Donald Trump assumiu a presidência dos Estados Unidos em 20 de janeiro e começou o novo mandato assinando uma onda de decretos executivos sobre imigração, energia e inteligência artificial. Na primeira semana, ele já mostrou a principal arma do jogo: a ameaça de tarifas de 25% sobre importações. O alvo imediato foi a Colômbia, que cedeu em menos de um dia e aceitou receber voos de deportados americanos, conforme relatou o Financial Times. A crise durou menos que uma novela capítulo, e a lição ficou clara: Washington pretende usar o comércio como instrumento de pressão política.
Do outro lado do Pacífico, Pequim se prepara para o mesmo embate com uma estratégia diferente. O Banco Popular da China, o banco central do país, sinalizou mais estímulos monetários para sustentar a meta oficial de crescimento de 5% em 2025, segundo o South China Morning Post. A lógica é simples de entender: se o mundo vai comprar menos produtos chineses por causa das tarifas, é preciso que os consumidores chineses compensem essa perda consumindo mais dentro do país.
Esses dois movimentos são dois lados da mesma disputa. Trump aperta por fora, dificultando a vida do exportador chinês. A China se protege por dentro, blindando o próprio mercado doméstico para resistir à pressão externa. É como um cabo de guerra em que um lado puxa a corda e o outro finca os pés mais firmemente no chão.
O mercado chinês já deu sinais de nervosismo. Segundo a Bloomberg, o fundo soberano chinês aumentou suas participações em fundos de investimento domésticos para conter a queda das bolsas após o choque causado pela DeepSeek nos mercados globais. Ou seja, além das tarifas, Pequim também precisa lidar com a volatilidade financeira interna.
Enquanto isso, a elite econômica mundial se reuniu no Fórum Econômico Mundial, em Davos, com inteligência artificial e geopolítica dominando a agenda. Trump falou ao evento por satélite, e o presidente argentino Javier Milei defendeu a desregulação econômica. O encontro refletiu o clima da hora: governos e empresas tentando entender as regras de um jogo que mudou de novo.

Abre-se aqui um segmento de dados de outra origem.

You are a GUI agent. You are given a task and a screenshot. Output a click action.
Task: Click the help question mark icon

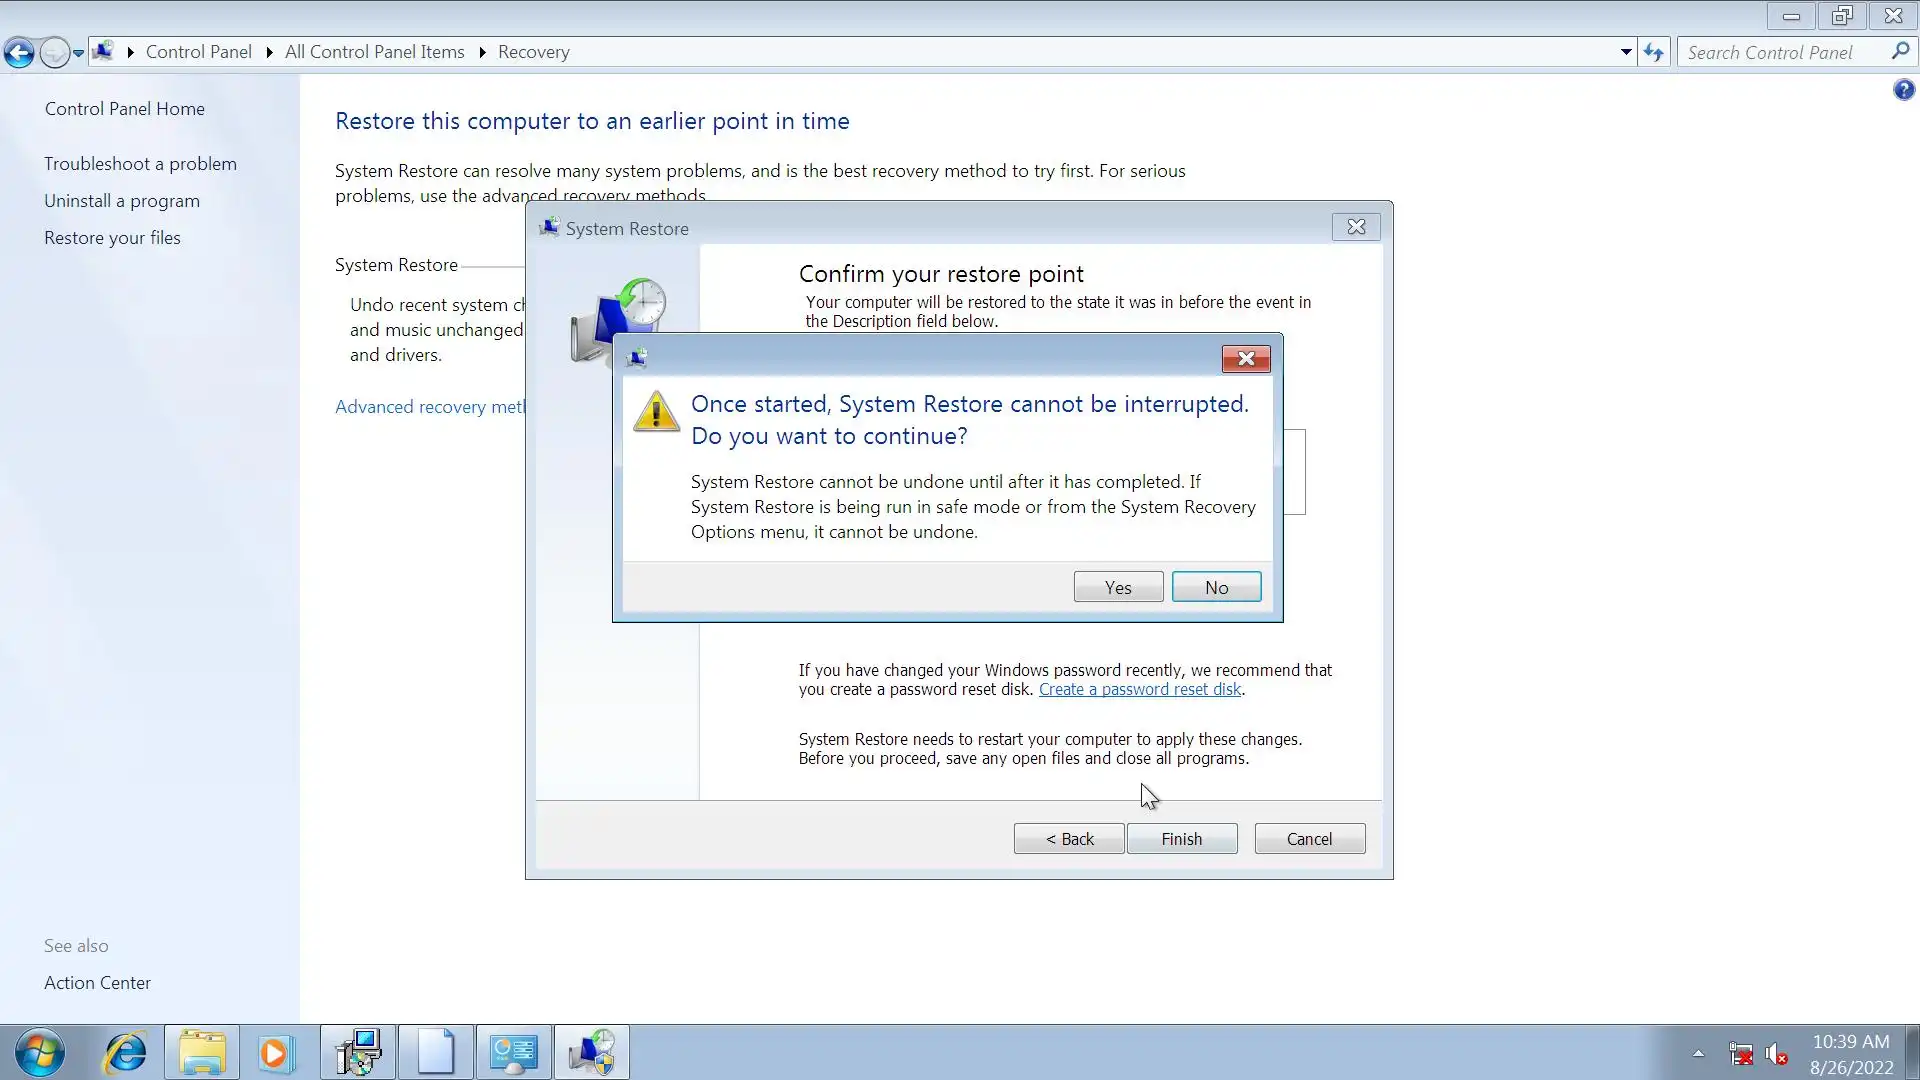[x=1903, y=90]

Por que importa: a disputa comercial entre as duas maiores economias do mundo mexe com o preço de tudo que o Brasil importa e exporta. Tarifas americanas mais agressivas podem desviar comércio para cá, com a China comprando mais soja e minério brasileiros, mas também pressionam a economia global, o que enfraquece commodities e faz o dólar subir. No fim das contas, esse cabo de guerra entre Washington e Pequim chega ao bolso do brasileiro no preço da bomba de combustível, do supermercado e das parcelas financiadas.